---------- Exercise text

Reads source manifests from state/manifests/, prior analyses from state/analyses/, the repo-aware code alias registry in state/code-index.json when present, and the root plus project-specific schemas that apply to this vault.

2. Analyze Sources

For each new or changed non-code source, the configured compileProvider extracts the following, plus up to 5 broad domain tags that categorize the source:

  • Concepts (max 12) — Key ideas and topics with descriptions
  • Entities (max 12) — Named things (people, tools, organizations) with descriptions
  • Claims (max 8) — Factual assertions with confidence scores and polarity (positive/negative/neutral)
  • Questions (max 6) — Questions the source raises or answers

For JavaScript, JSX, TypeScript, TSX, Bash, Python, Go, Rust, Java, Kotlin, Scala, Dart, Lua, Zig, C#, C, C++, PHP, Ruby, PowerShell, Elixir, OCaml, Objective-C, ReScript, Solidity, HTML, CSS, Vue, Svelte, Julia, Verilog/SystemVerilog, R, and SQL sources, SwarmVault also runs a local code-analysis pass where parser support exists. R currently emits an explicit parser diagnostic rather than heuristic code extraction until a safe packaged grammar exists. The code-analysis pass extracts:

  • module ids and language
  • repo-relative paths plus module/package/namespace metadata when available
  • imports, dynamic import() edges, and re-exports
  • external dependencies
  • classes, functions, interfaces, enums, variables, and exports
  • inheritance, implementation, and same-module call edges
  • Julia modules/types/functions and Verilog/SystemVerilog modules/interfaces/packages/instantiations
  • SQL table/view definitions plus read/write/join/reference edges
  • parser diagnostics when the file cannot be fully understood

JavaScript, JSX, TypeScript, and TSX use the TypeScript compiler API. SQL uses a SQL AST parser. The other shipped languages use parser-backed local analyzers that feed the same module-page and graph pipeline.

--------------------

Please extend the SwarmVault source-analysis text, picking up after its last sentence. The lines that come next are unrelated to the SwarmVault source-analysis text.

---------- Data extract

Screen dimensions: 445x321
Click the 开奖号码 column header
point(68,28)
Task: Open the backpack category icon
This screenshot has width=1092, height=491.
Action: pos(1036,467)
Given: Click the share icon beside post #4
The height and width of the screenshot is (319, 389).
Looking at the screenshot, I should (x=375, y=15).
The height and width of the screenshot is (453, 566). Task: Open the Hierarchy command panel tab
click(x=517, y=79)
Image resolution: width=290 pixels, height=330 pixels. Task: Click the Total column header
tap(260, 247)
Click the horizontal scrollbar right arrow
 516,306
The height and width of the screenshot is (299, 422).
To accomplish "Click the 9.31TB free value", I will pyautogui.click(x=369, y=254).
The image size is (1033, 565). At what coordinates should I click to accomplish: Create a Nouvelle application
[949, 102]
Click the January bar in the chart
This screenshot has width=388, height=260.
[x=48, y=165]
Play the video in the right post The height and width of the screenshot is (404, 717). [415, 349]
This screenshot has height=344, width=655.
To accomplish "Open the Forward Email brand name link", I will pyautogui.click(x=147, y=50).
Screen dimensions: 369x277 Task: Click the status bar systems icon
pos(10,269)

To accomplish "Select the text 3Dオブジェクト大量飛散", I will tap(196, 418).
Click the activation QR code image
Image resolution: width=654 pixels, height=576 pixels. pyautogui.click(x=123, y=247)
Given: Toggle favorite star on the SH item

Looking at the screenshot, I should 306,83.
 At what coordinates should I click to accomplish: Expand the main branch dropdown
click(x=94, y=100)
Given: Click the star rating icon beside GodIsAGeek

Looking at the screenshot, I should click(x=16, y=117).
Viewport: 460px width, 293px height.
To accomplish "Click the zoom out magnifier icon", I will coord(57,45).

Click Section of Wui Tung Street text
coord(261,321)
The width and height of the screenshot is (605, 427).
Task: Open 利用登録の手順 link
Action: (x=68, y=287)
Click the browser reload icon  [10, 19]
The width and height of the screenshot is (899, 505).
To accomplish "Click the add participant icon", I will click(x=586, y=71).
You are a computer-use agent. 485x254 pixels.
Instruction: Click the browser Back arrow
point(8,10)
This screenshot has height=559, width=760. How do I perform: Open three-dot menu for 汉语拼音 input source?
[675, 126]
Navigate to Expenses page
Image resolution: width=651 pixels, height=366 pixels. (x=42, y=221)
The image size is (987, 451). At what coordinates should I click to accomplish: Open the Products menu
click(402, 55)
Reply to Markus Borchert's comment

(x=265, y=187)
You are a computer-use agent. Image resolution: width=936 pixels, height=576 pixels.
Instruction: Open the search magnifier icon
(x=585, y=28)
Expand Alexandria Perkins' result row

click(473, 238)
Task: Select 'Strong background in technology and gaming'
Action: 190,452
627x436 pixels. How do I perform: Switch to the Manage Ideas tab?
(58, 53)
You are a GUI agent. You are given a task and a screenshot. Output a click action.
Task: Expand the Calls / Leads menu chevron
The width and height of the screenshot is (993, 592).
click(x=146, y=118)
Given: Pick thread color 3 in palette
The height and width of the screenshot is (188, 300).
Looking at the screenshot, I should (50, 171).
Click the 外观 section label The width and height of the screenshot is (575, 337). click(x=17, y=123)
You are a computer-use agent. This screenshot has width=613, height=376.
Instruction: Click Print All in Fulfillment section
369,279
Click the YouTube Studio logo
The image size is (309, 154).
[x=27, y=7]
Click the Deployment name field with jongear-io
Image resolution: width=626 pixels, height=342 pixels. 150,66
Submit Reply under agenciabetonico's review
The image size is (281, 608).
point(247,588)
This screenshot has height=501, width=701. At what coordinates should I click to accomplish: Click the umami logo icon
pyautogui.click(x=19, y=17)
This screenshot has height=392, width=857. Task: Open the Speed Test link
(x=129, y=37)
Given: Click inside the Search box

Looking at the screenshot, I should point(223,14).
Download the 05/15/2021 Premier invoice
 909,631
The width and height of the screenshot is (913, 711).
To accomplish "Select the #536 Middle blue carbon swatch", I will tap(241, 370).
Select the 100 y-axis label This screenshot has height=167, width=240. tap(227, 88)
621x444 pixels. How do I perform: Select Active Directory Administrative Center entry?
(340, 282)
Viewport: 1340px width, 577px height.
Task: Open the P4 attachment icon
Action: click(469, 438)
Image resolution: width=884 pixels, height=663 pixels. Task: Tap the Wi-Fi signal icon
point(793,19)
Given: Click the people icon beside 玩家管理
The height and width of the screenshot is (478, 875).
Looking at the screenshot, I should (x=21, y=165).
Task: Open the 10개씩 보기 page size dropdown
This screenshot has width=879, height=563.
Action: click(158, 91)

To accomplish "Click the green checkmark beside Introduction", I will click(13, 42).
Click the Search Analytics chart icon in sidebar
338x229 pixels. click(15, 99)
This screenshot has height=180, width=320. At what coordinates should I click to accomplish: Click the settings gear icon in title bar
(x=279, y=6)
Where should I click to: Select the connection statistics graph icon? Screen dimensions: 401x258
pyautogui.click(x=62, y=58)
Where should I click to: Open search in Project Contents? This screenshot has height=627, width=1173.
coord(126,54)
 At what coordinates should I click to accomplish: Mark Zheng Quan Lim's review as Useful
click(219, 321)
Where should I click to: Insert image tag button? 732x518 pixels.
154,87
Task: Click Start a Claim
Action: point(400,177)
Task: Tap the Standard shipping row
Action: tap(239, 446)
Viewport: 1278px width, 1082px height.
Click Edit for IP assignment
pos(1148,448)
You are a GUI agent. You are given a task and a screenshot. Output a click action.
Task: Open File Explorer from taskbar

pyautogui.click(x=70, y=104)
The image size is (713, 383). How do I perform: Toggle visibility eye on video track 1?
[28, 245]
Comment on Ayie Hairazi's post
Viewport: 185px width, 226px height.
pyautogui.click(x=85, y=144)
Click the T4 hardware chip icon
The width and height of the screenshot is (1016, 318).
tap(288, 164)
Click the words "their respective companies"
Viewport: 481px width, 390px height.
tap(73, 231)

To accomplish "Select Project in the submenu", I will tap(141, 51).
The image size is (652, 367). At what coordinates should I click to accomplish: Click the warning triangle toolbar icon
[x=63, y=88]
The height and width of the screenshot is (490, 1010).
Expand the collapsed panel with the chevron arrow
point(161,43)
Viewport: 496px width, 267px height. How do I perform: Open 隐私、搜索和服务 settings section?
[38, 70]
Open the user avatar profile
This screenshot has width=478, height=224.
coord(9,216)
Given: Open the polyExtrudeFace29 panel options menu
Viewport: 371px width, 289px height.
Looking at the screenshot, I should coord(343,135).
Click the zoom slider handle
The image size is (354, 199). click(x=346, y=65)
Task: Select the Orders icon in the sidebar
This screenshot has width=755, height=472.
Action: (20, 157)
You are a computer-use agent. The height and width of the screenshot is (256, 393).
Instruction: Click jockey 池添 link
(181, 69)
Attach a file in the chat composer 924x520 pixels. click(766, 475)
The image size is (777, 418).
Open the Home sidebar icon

--------------------

# Your response
3. Build Knowledge Graph

Merges all analyses into a unified graph:

  • Nodes — Sources, modules, symbols, concepts, and entities with freshness and project metadata
  • Edges — Relationships such as extracted/inferred claims, imports, exports, defines, calls, extends, implements, reads, writes, joins, and references, including resolved local code links from the repo-aware alias index
  • Derived metrics — Community ids, degree, bridge scores, and "god node" hints for high-connectivity nodes

3a. Detect Contradictions

After building the graph, SwarmVault compares claims across sources for topic overlap with opposite polarity. Detected contradictions become contradicts edges in the graph with evidenceClass: "ambiguous" and appear in the graph report's Contradictions section.

4. Generate Wiki Pages

Creates Markdown pages from the graph:

  • wiki/index.md — Home page with overview
  • wiki/sources/ — One page per ingested source
  • wiki/code/ — One module page per ingested code source
  • wiki/candidates/ — Staged concept and entity pages on first sighting
  • wiki/concepts/ — Active concept pages
  • wiki/entities/ — Active entity pages
  • wiki/projects/ — Project rollups over canonical pages when projects are configured
  • wiki/outputs/ and wiki/insights/ stay part of the overall page registry

5. Build Search Index

Rebuilds the SQLite FTS index over all wiki pages for fast full-text search.

Reviewable Compile

When you run swarmvault compile --approve, SwarmVault stages changed pages and a graph preview into state/approvals/ instead of mutating active wiki files. The later review accept or review reject actions refresh the live wiki, graph, and search state without rerunning compile.

Incremental Compilation

Analyses include content signatures. If a source hasn't changed, its existing analysis is reused, saving LLM API calls. Incremental invalidation also tracks root schema hashes, effective project schema hashes, source-to-project assignment, saved-output artifacts, and repo-aware code alias state.

When compile is triggered through the repo-aware watch path and the change set is code-only, SwarmVault uses a narrower code-only refresh path so code pages and graph structure update without re-running non-code semantic analysis for unchanged sources.